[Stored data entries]

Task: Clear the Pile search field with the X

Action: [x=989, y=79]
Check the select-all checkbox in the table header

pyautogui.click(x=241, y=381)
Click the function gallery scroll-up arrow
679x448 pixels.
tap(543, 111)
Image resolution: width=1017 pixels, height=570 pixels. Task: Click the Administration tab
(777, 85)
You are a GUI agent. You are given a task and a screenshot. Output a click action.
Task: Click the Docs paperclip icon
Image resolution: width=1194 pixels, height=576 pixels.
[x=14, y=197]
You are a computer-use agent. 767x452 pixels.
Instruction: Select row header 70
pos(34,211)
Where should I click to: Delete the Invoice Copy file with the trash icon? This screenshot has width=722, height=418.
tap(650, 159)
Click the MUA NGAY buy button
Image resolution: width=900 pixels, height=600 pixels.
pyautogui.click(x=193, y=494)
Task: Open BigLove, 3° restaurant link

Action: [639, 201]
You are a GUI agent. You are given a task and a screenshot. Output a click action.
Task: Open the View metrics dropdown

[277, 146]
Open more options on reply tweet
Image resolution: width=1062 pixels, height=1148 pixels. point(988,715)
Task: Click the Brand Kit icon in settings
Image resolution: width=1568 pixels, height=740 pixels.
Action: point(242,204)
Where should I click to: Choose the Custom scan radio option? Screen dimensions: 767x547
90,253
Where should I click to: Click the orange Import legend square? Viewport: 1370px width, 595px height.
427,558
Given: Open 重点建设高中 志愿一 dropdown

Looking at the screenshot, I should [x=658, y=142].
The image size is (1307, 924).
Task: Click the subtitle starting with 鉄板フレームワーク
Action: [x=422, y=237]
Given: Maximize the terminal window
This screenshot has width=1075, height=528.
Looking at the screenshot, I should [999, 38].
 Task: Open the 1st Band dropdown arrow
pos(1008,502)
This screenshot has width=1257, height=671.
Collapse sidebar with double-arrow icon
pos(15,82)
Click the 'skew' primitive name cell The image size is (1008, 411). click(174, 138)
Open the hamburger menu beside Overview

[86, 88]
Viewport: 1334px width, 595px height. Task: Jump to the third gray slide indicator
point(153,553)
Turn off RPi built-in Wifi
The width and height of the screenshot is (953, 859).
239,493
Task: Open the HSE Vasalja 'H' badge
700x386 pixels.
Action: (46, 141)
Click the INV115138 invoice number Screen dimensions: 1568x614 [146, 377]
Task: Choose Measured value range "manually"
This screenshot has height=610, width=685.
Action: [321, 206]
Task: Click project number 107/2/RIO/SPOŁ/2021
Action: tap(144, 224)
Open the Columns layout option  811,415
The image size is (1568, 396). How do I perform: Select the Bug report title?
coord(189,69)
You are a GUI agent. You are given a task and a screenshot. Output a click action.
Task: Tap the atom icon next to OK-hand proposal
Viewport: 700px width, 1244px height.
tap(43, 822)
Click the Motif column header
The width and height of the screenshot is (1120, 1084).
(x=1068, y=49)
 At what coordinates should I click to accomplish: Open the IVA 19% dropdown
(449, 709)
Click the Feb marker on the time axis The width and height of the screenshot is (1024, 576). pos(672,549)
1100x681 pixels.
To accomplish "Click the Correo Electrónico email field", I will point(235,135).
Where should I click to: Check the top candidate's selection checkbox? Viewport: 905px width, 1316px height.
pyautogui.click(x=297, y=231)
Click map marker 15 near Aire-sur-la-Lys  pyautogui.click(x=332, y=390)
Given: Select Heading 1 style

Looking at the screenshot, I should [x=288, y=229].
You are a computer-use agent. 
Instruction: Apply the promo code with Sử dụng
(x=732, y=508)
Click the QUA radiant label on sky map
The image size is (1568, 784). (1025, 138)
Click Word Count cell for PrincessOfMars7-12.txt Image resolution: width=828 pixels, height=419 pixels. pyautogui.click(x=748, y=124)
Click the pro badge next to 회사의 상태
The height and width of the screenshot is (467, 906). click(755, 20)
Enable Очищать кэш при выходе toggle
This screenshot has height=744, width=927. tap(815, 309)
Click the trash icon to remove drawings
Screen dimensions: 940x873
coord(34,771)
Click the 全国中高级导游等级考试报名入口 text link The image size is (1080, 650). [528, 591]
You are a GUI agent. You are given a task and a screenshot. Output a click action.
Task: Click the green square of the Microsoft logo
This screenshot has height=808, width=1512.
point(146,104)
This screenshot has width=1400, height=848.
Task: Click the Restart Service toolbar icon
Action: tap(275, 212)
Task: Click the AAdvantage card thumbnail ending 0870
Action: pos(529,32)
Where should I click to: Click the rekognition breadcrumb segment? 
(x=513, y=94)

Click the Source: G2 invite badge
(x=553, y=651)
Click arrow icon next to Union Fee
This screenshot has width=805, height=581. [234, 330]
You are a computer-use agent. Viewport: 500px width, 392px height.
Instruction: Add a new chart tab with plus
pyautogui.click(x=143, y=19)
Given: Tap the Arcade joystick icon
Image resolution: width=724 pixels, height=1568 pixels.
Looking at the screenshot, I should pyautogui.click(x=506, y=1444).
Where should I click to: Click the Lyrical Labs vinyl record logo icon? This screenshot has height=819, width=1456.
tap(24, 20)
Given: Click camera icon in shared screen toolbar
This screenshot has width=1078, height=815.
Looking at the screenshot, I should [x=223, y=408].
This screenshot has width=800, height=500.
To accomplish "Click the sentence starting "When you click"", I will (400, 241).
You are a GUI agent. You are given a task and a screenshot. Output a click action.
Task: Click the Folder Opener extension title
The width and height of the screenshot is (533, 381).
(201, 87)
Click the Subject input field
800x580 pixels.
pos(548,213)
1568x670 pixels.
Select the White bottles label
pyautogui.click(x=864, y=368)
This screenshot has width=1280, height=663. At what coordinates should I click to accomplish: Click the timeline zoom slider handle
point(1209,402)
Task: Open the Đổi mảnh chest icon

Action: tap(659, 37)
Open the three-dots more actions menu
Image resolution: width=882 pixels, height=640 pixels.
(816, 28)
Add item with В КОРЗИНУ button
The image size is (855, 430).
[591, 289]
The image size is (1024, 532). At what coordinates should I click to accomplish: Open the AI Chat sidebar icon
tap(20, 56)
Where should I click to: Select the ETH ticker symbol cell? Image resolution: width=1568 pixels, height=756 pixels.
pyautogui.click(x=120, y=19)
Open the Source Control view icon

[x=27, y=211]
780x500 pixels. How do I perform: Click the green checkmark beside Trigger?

REQUIRED WORK: Recopy the records without any alteration.

REPLY TO THE TASK:
Task: Clear the Pile search field with the X

Action: [x=989, y=79]
Check the select-all checkbox in the table header

pyautogui.click(x=241, y=381)
Click the function gallery scroll-up arrow
679x448 pixels.
tap(543, 111)
Image resolution: width=1017 pixels, height=570 pixels. Task: Click the Administration tab
(777, 85)
You are a GUI agent. You are given a task and a screenshot. Output a click action.
Task: Click the Docs paperclip icon
Image resolution: width=1194 pixels, height=576 pixels.
[x=14, y=197]
You are a computer-use agent. 767x452 pixels.
Instruction: Select row header 70
pos(34,211)
Where should I click to: Delete the Invoice Copy file with the trash icon? This screenshot has width=722, height=418.
tap(650, 159)
Click the MUA NGAY buy button
Image resolution: width=900 pixels, height=600 pixels.
pyautogui.click(x=193, y=494)
Task: Open BigLove, 3° restaurant link

Action: [639, 201]
You are a GUI agent. You are given a task and a screenshot. Output a click action.
Task: Open the View metrics dropdown

[277, 146]
Open more options on reply tweet
Image resolution: width=1062 pixels, height=1148 pixels. point(988,715)
Task: Click the Brand Kit icon in settings
Image resolution: width=1568 pixels, height=740 pixels.
Action: point(242,204)
Where should I click to: Choose the Custom scan radio option? Screen dimensions: 767x547
90,253
Where should I click to: Click the orange Import legend square? Viewport: 1370px width, 595px height.
427,558
Given: Open 重点建设高中 志愿一 dropdown

Looking at the screenshot, I should [x=658, y=142].
The image size is (1307, 924).
Task: Click the subtitle starting with 鉄板フレームワーク
Action: [x=422, y=237]
Given: Maximize the terminal window
This screenshot has width=1075, height=528.
Looking at the screenshot, I should [999, 38].
 Task: Open the 1st Band dropdown arrow
pos(1008,502)
This screenshot has width=1257, height=671.
Collapse sidebar with double-arrow icon
pos(15,82)
Click the 'skew' primitive name cell The image size is (1008, 411). click(174, 138)
Open the hamburger menu beside Overview

[86, 88]
Viewport: 1334px width, 595px height. Task: Jump to the third gray slide indicator
point(153,553)
Turn off RPi built-in Wifi
The width and height of the screenshot is (953, 859).
239,493
Task: Open the HSE Vasalja 'H' badge
700x386 pixels.
Action: (46, 141)
Click the INV115138 invoice number Screen dimensions: 1568x614 [146, 377]
Task: Choose Measured value range "manually"
This screenshot has height=610, width=685.
Action: [321, 206]
Task: Click project number 107/2/RIO/SPOŁ/2021
Action: tap(144, 224)
Open the Columns layout option  811,415
The image size is (1568, 396). How do I perform: Select the Bug report title?
coord(189,69)
You are a GUI agent. You are given a task and a screenshot. Output a click action.
Task: Tap the atom icon next to OK-hand proposal
Viewport: 700px width, 1244px height.
tap(43, 822)
Click the Motif column header
The width and height of the screenshot is (1120, 1084).
(x=1068, y=49)
 At what coordinates should I click to accomplish: Open the IVA 19% dropdown
(449, 709)
Click the Feb marker on the time axis The width and height of the screenshot is (1024, 576). pos(672,549)
1100x681 pixels.
To accomplish "Click the Correo Electrónico email field", I will point(235,135).
Where should I click to: Check the top candidate's selection checkbox? Viewport: 905px width, 1316px height.
pyautogui.click(x=297, y=231)
Click map marker 15 near Aire-sur-la-Lys  pyautogui.click(x=332, y=390)
Given: Select Heading 1 style

Looking at the screenshot, I should [x=288, y=229].
You are a computer-use agent. 
Instruction: Apply the promo code with Sử dụng
(x=732, y=508)
Click the QUA radiant label on sky map
The image size is (1568, 784). (1025, 138)
Click Word Count cell for PrincessOfMars7-12.txt Image resolution: width=828 pixels, height=419 pixels. pyautogui.click(x=748, y=124)
Click the pro badge next to 회사의 상태
The height and width of the screenshot is (467, 906). click(755, 20)
Enable Очищать кэш при выходе toggle
This screenshot has height=744, width=927. tap(815, 309)
Click the trash icon to remove drawings
Screen dimensions: 940x873
coord(34,771)
Click the 全国中高级导游等级考试报名入口 text link The image size is (1080, 650). [528, 591]
You are a GUI agent. You are given a task and a screenshot. Output a click action.
Task: Click the green square of the Microsoft logo
This screenshot has height=808, width=1512.
point(146,104)
This screenshot has width=1400, height=848.
Task: Click the Restart Service toolbar icon
Action: tap(275, 212)
Task: Click the AAdvantage card thumbnail ending 0870
Action: pos(529,32)
Where should I click to: Click the rekognition breadcrumb segment? 
(x=513, y=94)

Click the Source: G2 invite badge
(x=553, y=651)
Click arrow icon next to Union Fee
This screenshot has width=805, height=581. [234, 330]
You are a computer-use agent. Viewport: 500px width, 392px height.
Instruction: Add a new chart tab with plus
pyautogui.click(x=143, y=19)
Given: Tap the Arcade joystick icon
Image resolution: width=724 pixels, height=1568 pixels.
Looking at the screenshot, I should pyautogui.click(x=506, y=1444).
Where should I click to: Click the Lyrical Labs vinyl record logo icon? This screenshot has height=819, width=1456.
tap(24, 20)
Given: Click camera icon in shared screen toolbar
This screenshot has width=1078, height=815.
Looking at the screenshot, I should [x=223, y=408].
This screenshot has width=800, height=500.
To accomplish "Click the sentence starting "When you click"", I will (400, 241).
You are a GUI agent. You are given a task and a screenshot. Output a click action.
Task: Click the Folder Opener extension title
The width and height of the screenshot is (533, 381).
(201, 87)
Click the Subject input field
800x580 pixels.
pos(548,213)
1568x670 pixels.
Select the White bottles label
pyautogui.click(x=864, y=368)
This screenshot has width=1280, height=663. At what coordinates should I click to accomplish: Click the timeline zoom slider handle
point(1209,402)
Task: Open the Đổi mảnh chest icon

Action: tap(659, 37)
Open the three-dots more actions menu
Image resolution: width=882 pixels, height=640 pixels.
(816, 28)
Add item with В КОРЗИНУ button
The image size is (855, 430).
[591, 289]
The image size is (1024, 532). At what coordinates should I click to accomplish: Open the AI Chat sidebar icon
tap(20, 56)
Where should I click to: Select the ETH ticker symbol cell? Image resolution: width=1568 pixels, height=756 pixels.
pyautogui.click(x=120, y=19)
Open the Source Control view icon

[x=27, y=211]
780x500 pixels. How do I perform: Click the green checkmark beside Trigger?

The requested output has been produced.